Leaflet about the effects of plastic from Vanuatu Clean
Using stories to create change
On a national level, Willy has used this technique to contribute to policy.
“More and more, the Vanuatu government involves me in all the discussion around climate change because they know I am the person who represents the civil society organisations and the grassroots organisations,” he says.
He consults community groups to get their views on particular issues. For example, he recently asked them about plastic bags.
“First of all I asked them if they want to help the government to invent a policy that will really suit their needs,” he says. Then he asked for stories, for lived experience “so that the government can use this story to create policy that will also suit you”.
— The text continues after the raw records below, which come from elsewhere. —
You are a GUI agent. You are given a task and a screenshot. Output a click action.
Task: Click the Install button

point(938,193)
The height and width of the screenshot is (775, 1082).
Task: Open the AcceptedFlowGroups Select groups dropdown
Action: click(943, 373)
Willy gathered stories about plastic gathering on beaches and the amount of littering that was witnessed.
“One of them told me a story that many times when they’re on the track they notice the only thing that people drop out on the track is the plastic bag. They eat something and they don’t need the plastic so they throw it away on the track. They just throw it through the window.”
Willy took these anecdotes and stories back up the chain and on 1 July 2018, plastic bags were banned in Vanuatu.
“And I find it very useful because when the government create this programme it reflects exactly what the grassroots needs.”
Willy has completed his water project work with Care and is now working with Oxfam. “I’m co-ordinating what we call Vanuatu Humanitarian Team,” he says, “That is in addition to the work I have as VCAN.”
So he will be taking the message from the grassroots to the powerful for some time to come.
“Everything comes from them,” he says, adding that he has told civil society organisations, “Use me as a pen to write. I will be the tool. You will be the expert.”
And he plans to share his own lived experience with changemakers.
“Many people talk about and try to give a definition of sustainability,” he says. “The true meaning of sustainability comes only when communities are owning their own development. And that is a story I really want to share.”